If Alabama makes it a point to attack the edges, and can break through the Tiger attempts to set the edge, the Tiger run defense could come apart at the stitches. The whole Clemson run defense philosophy is predicated on defensive ends setting and holding the edge to force the run inside so that the big men in the middle can hold set and conserve energy. Once Alabama stretches the front out and wears it down, the Tide’s power and zone looks could become Daboll’s hammer. If Jonah Williams and Ross Pierschbacher can attack the left side (or conversely, Matt Womack and Lester Cotton on the right) and pin the end inside (or even seal him outside), a big back like Scarbrough can have a field day running through safeties and around linebackers.

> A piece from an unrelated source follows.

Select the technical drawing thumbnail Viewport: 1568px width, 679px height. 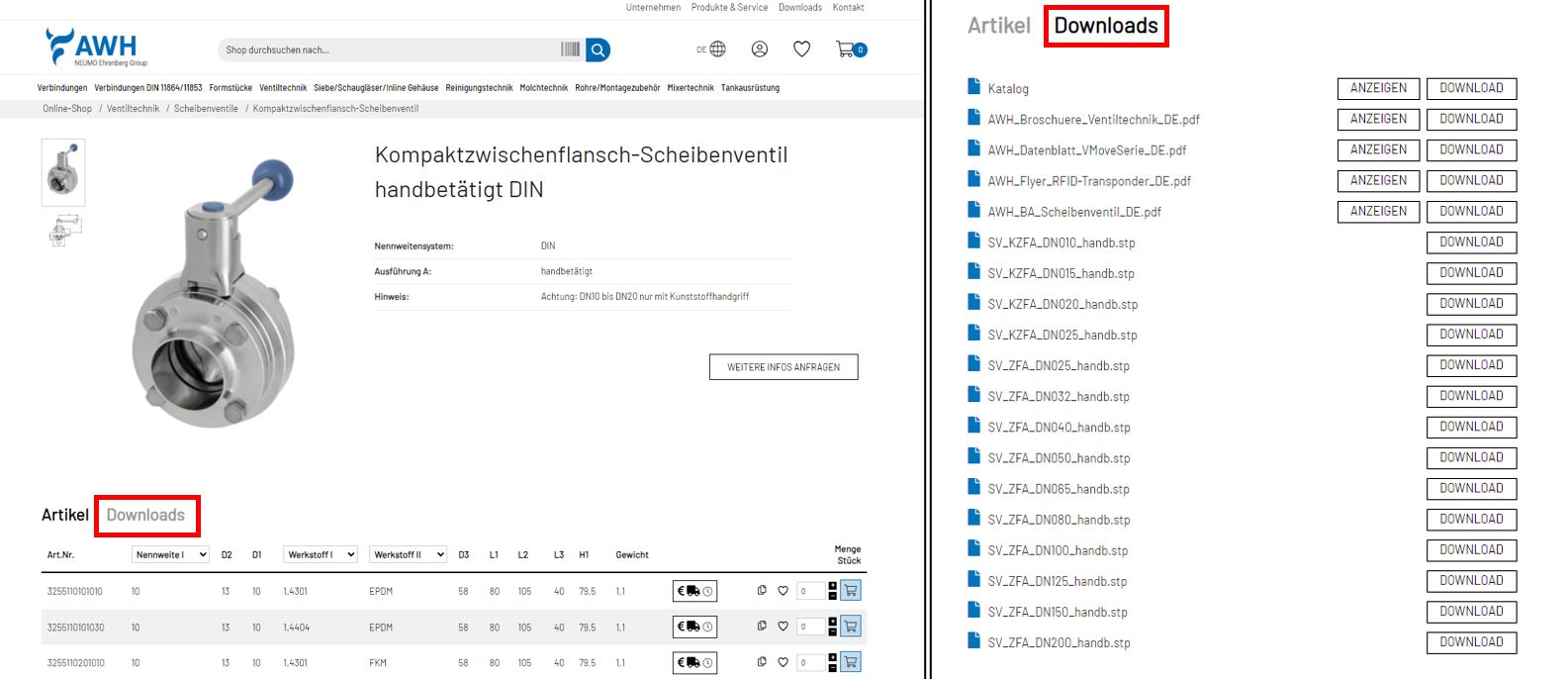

Finally, expect run-pass options to figure heavily in the Alabama game plan than they have for most of the season. Alabama was RPO heavy under Kiffin, but recoiled from the practice somewhat early in Daboll’s tenure. However, the OC would do well to put his confidence in Hurts’ RPO reads against Clemson, as doing so would wield some of the Tigers’ aggressiveness against them. Unlike some defenses which rely on simple pre-snap keys to determine defender responsibility, Clemson employs the more widely used “reads.” A defender makes his read to predict the offensive play and determine responsibility, then he executes by a pre-determined plan in synchronicity with his fellow defenders.

RPOs disrupt that by allowing the offense to effectively run two plays at once, such as concurrently blocking a running play while at the same time running a pass play route tree. Only the quarterback knows which of the two (or three) packaged plays is the real play, and he makes that decision after the snap depending on what he sees from the defense.

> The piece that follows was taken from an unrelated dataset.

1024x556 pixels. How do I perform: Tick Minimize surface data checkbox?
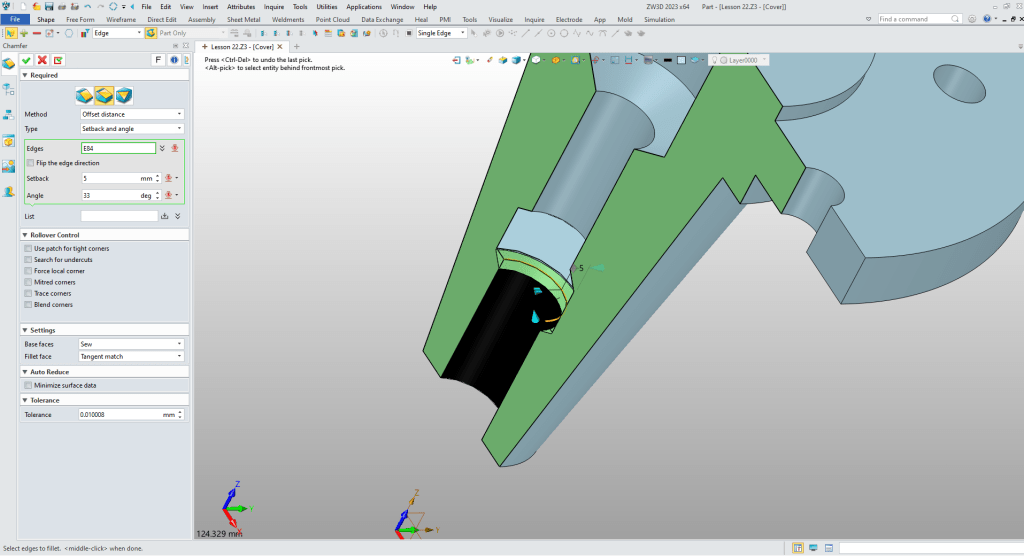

This makes it incredibly difficult for a defense to read and play fast. The defense can either continue to read and react, and risk the big play or blown assignment. Or, it can slow down the attack to get a more accurate read, thus limiting the effectiveness of an aggressive downhill defense like the one used by Clemson. Either outcome would benefit Alabama, so expect the invisible hand of RPOs to heavily color the offensive game plan for the Tide. When combined with the obfuscation of the zone read aspects of Hurts’ game, the uncertainty created by RPOs can further enhance the Tide’s offensive mystery. Simply put, anything that slows Clemson’s D down will work to Bama’s advantage.

The Tide offense versus the Tiger defense is not the best of match-ups for Alabama, stylistically speaking, but the problems posed by Clemson are not so great that they cannot be overcome. The primary goal for the Tide early on will be holding onto the ball, picking up solid gains on first- and second-downs, stretching drives, and working the clock and field position. As Saban has said in the past, a successful drive is one that ends in a kick. Alabama’s offense not only has the task of keeping pace with Clemson on the scoreboard, but they can also help the still-wounded defense by keeping the potent Tiger offense off the field. Scoring is of the utmost importance, to be sure, but any long drive that gives Alabama a field-position and time-of-possession advantage is a win for the Tide. Alabama can likely plant its flag on the fourth quarter, so as long as the Tide defense has done its job and the offense has held onto the ball, the prospects for victory are not as distant as some would have you think after the Tide struggled against Mississippi State and Auburn.

If, however, Bama cannot get positive yardage on first downs, cannot convert third downs, or turns the ball over…well, that will result in a different ball game altogether. The Tide defense will want to make Clemson’s offense work for their gains, and their job becomes harder if the Bama offense is locked in an infinite loop of three-and-outs (as it was far too often down the stretch this year). Even the best defenses tire, and the Tigers have an offense potent enough to do considerable damage.

For Alabama, victory will rise from the following ingredients: ball-control offense, winning the time-of-possession, stretching Clemson’s front from sideline to sideline, winning the turnover battle, and doing enough offensively to keep the game close early. Can the Tide offense remember how to bake that cake after burning several late-season batches? Time will tell.